| DOCUMENT PASSAGE |
------------------------------------------------------------------------

Protected area in the Netherlands

De Maasduinen National Park (duinen = dunes) is a national park in the Dutch province of Limburg, founded in 1996 and covering approximately 4500 ha. The landscape consists of forests and heathlands on a sandy plateau along the river Meuse close to the German border.
The estate 'de Hamert' is the heart of the park. Until 1998 the national park was called 'De Hamert' after this estate. The present name is derived from the parabolic dunes which date from the last glaciation.

==Landscape and history==
The present characteristics of the park are strongly influenced by an intense interplay of wind, water and humans through the course of time, resulting in a unique pattern of drifting sand ridges or parabolic dunes. At present drifting sand is rare due to the forestry programs of the state at the beginning of the 20th century. Besides heathlands and forests, there are several fens in the park. A part of the area was used for sand and gravel extraction in the 1980s.

==Flora and fauna==
In the park quite a lot of reptiles and amphibians species occur such as Smooth snake, Natterjack toad, Pelobates fuscus, Sand lizard, Slow worm, and Viviparous lizard. Some typical birds for the park are Common crane, European nightjar, Eurasian hobby, Western marsh harrier, Black woodpecker and Common kingfisher. Several marten species can be found in the park, such as the beaver (Eurasian beaver), as well as several bat species such as Common pipistrelle and Brown long-eared bat. There are at least 26 species of dragonflies and 33 species of butterflies.

Among the flora we find several oak species, birch, pine, alder and beech and the very rare marsh gentian (Gentiana pneumonanthe) and bog myrtle (Myrica gale).

==Management==
Responsible for the management of the park are the municipality of Bergen, the provincial private nature conservation organisation Stichting het Limburgs Landschap, Staatsbosbeheer and some private land owners.

One of the aims of the management is to connect the national park with other nature reserves. Other aims are to prevent forest growth in the heathlands (for this, sheep are used) and to stimulate natural rejuvenation of the forests (for this, Galloways and goat are used).

------------------------------------------------------------------------

In the passage on De Maasduinen National Park, what was the park called until 1998? The items that come next aren't needed for this.

| ENTRIES SHOWN |
------------------------------------------------------------------------

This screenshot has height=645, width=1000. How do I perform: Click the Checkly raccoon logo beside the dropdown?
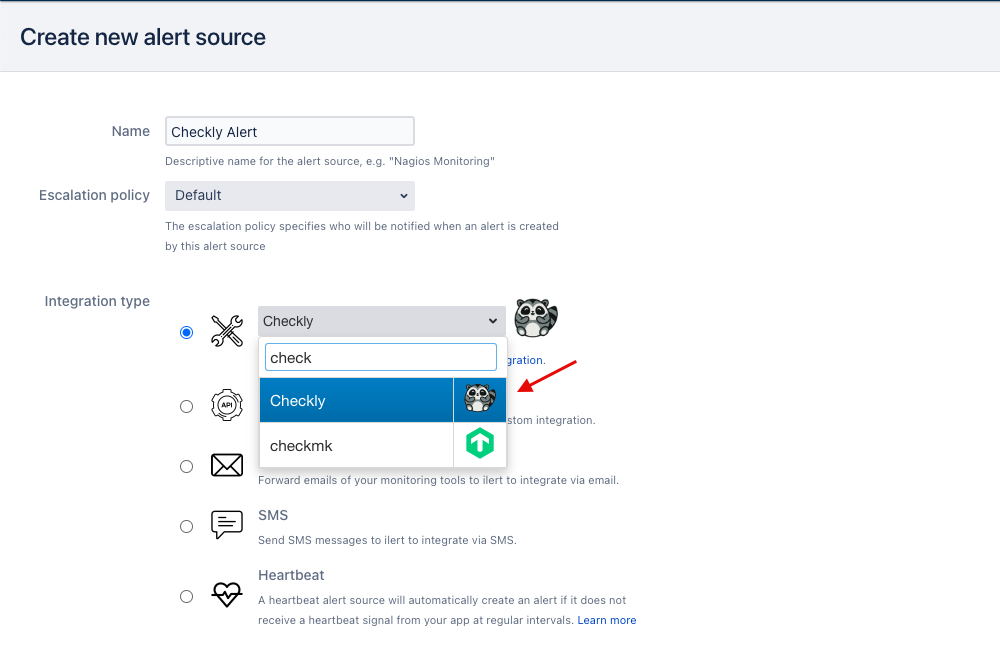click(536, 318)
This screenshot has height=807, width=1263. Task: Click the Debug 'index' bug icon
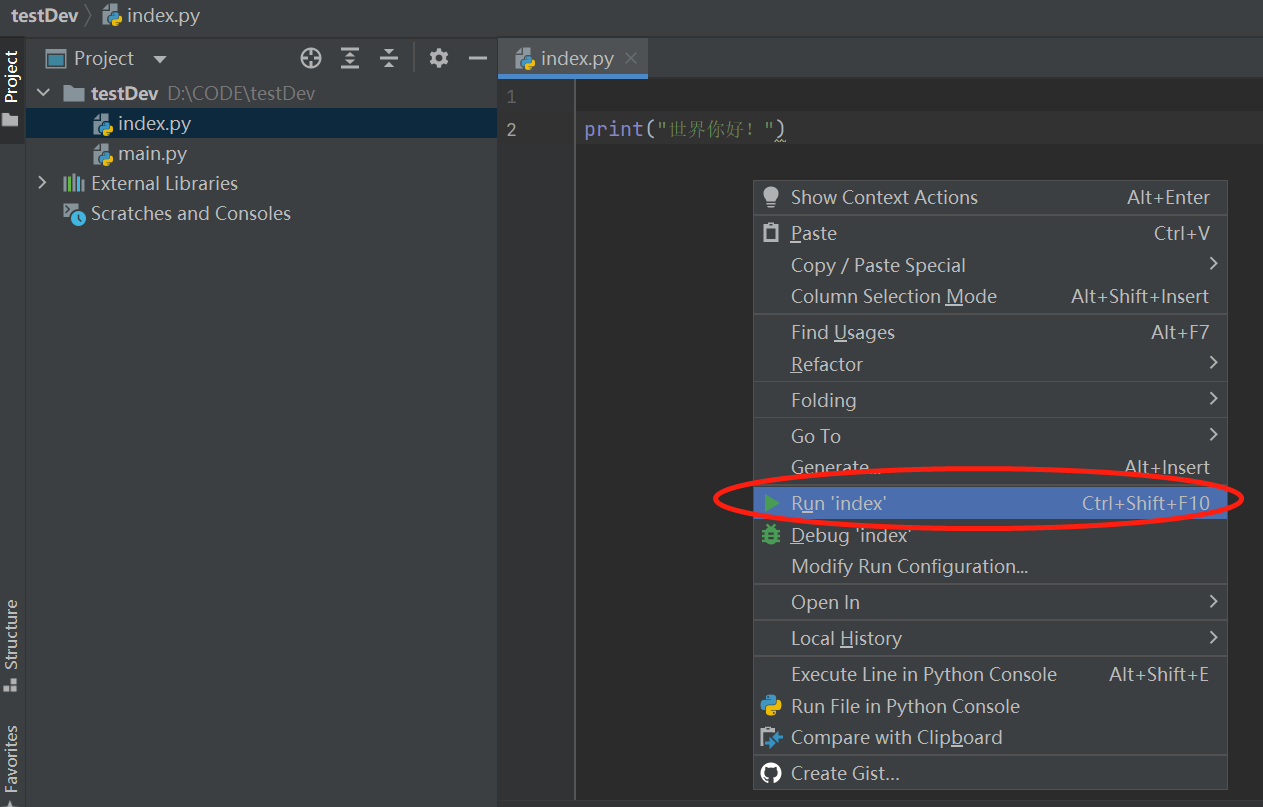point(771,535)
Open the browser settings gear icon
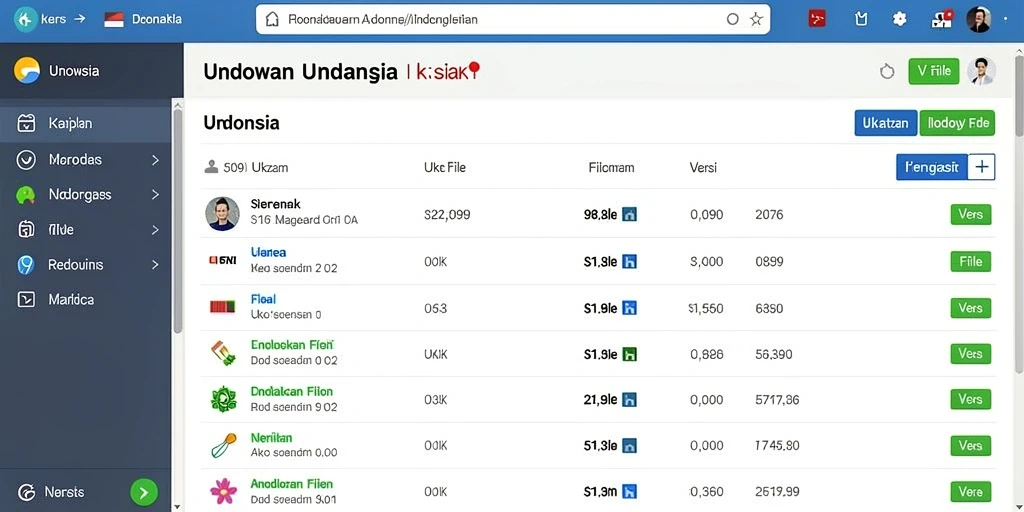The width and height of the screenshot is (1024, 512). [899, 19]
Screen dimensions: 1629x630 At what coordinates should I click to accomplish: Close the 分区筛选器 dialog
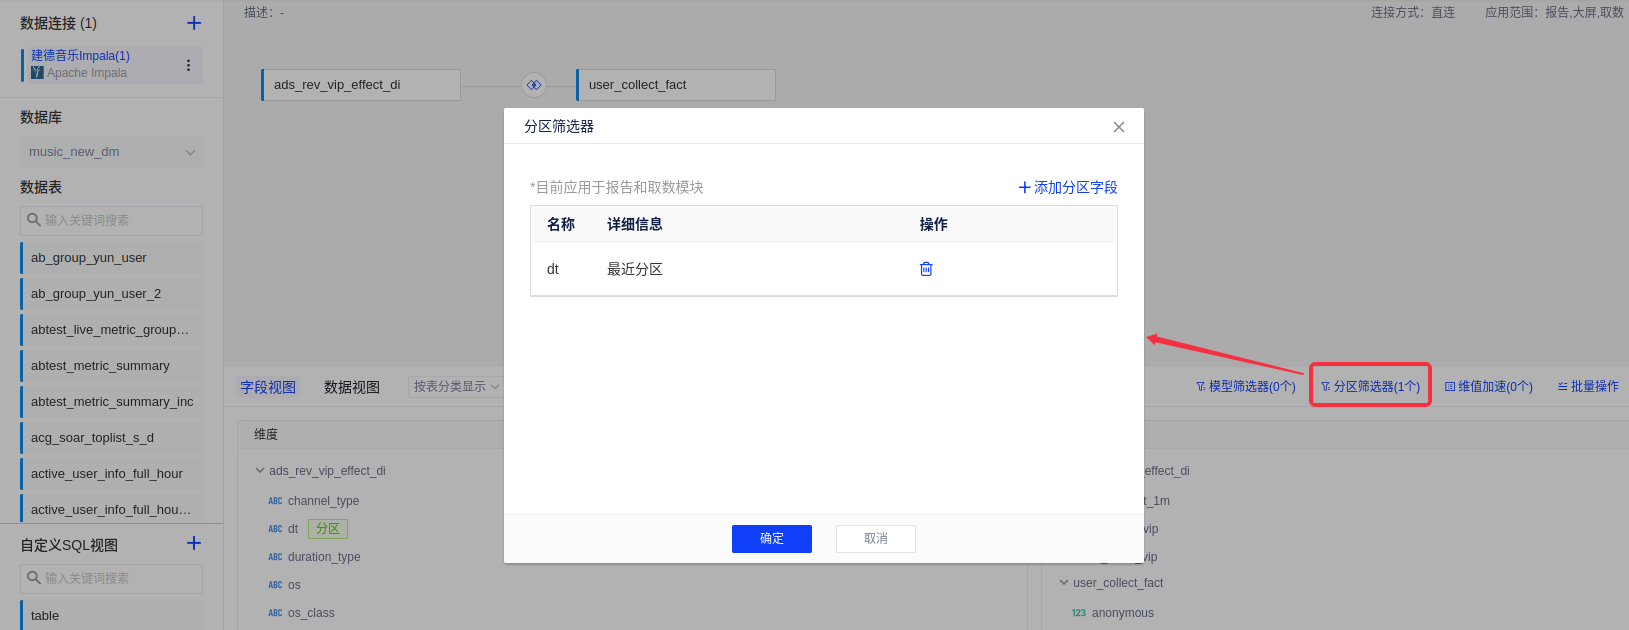click(x=1118, y=127)
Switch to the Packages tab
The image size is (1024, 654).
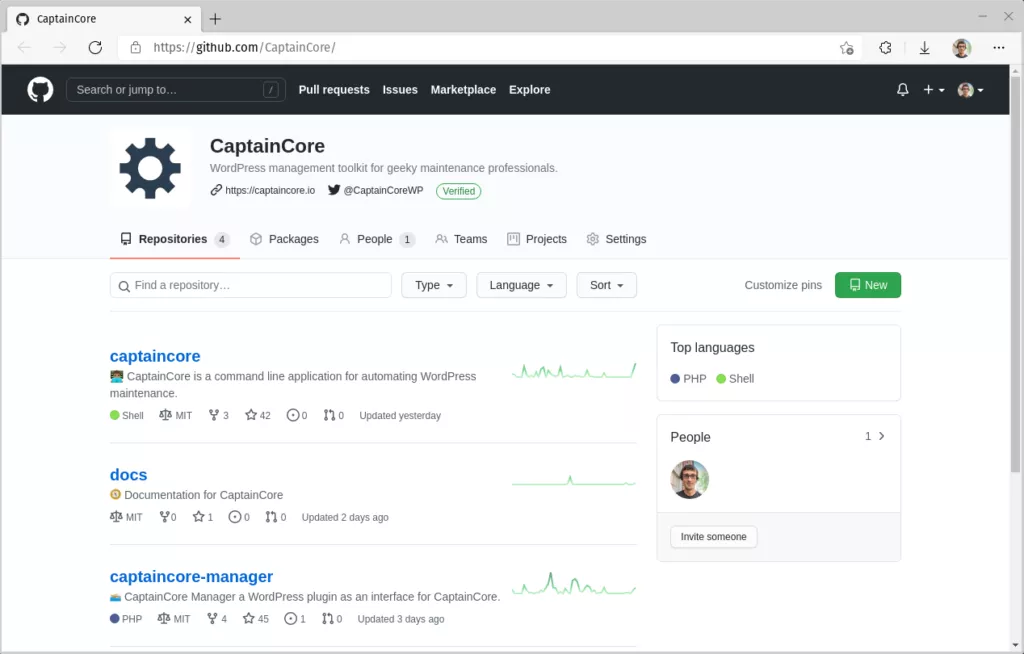284,239
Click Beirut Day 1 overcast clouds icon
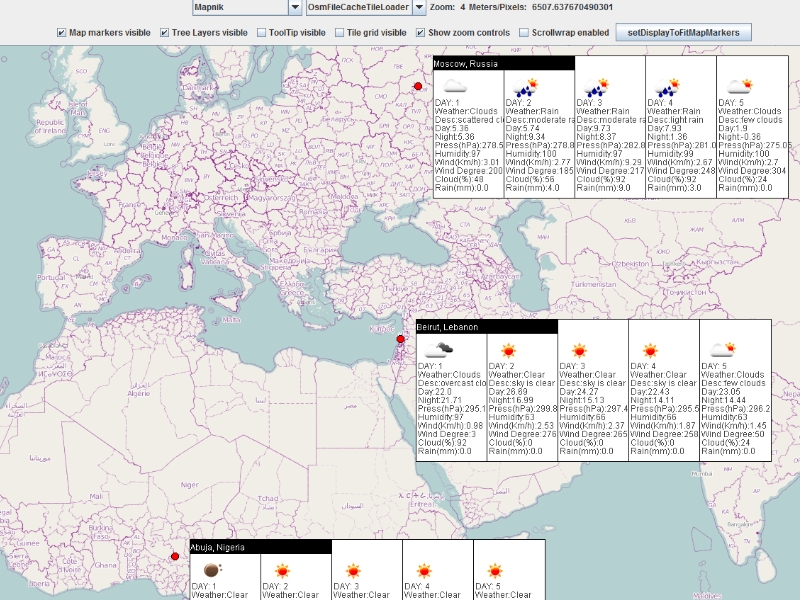 coord(438,350)
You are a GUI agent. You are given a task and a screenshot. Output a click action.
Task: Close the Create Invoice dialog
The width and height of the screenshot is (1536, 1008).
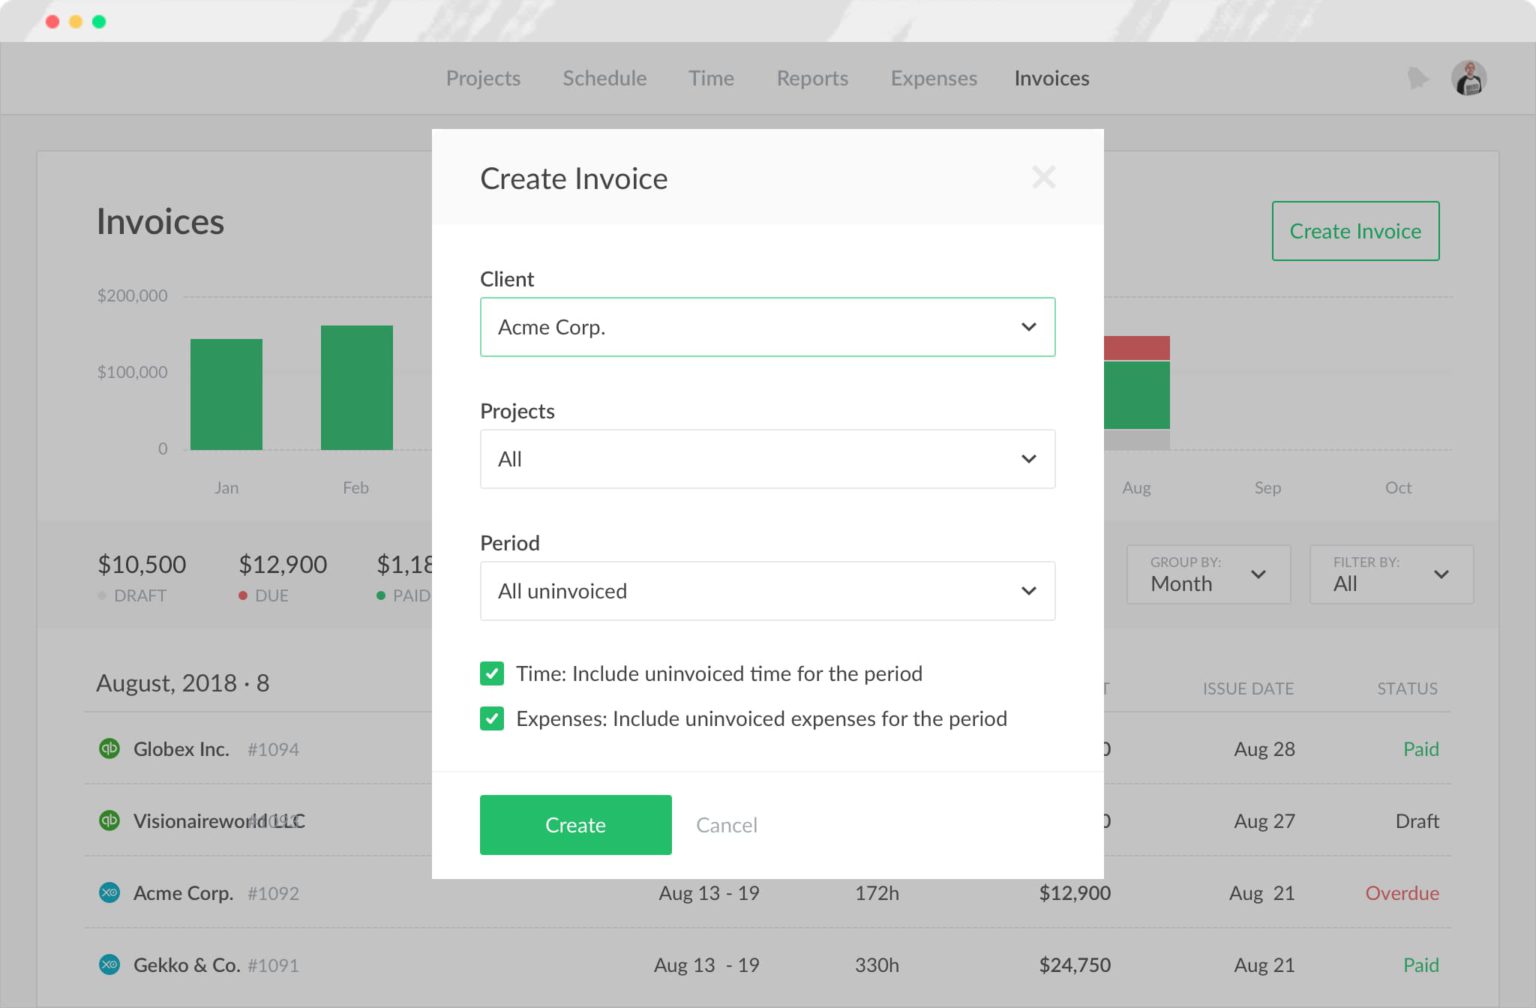pyautogui.click(x=1044, y=177)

------------------------------------------------------------------------

| EXERCISE RESULT |
De Hamert